21. They Live! (1988)
Director: John Carpenter
Stars: Roddy Piper, Keith David, Meg Foster, George "Buck" Flower
After watching John Carpenter's criminally underrated They Live!, one question should come to mind: Why in the hell didn't Rowdy Roddy Piper become a huge movie star? And, yes, we're talking about the professional wrestler known for rocking kilts. Carpenter, at the top of his game, took a risk in casting the WWF superstar, and the gamble paid off tenfold. As an average Joe/construction worker who realizes that aliens have invaded Earth and wear human WASP costumes, Piper nails every one of the character's snarky, if not enjoyably cheesy, one-liners, and carries the entire film on his broad, believable action hero shoulders.

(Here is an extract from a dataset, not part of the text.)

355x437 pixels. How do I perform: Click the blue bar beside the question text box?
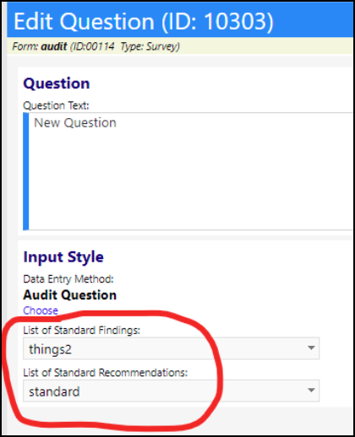[x=26, y=171]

As an otherworldly exploration of upper-class snobbery and materialism, They Live! hits enough intelligent notes to transcend mere camp appeal; as a goofy showcase for Piper's unexpectedly awesome leading man charisma, it's the proverbial shit. How can you not love a sci-fi movie that shamelessly includes a random eight-minute fight scene involving zero aliens? Or a flick that offers such amazing quotables as, "I came to chew bubblegum and kick ass...and I'm all out of bubblegum." Or, even better, one that allows a WWF heavyweight to diss an old lady with the line, "You look like your head fell in cheese dip back in 1957." Simply brilliant.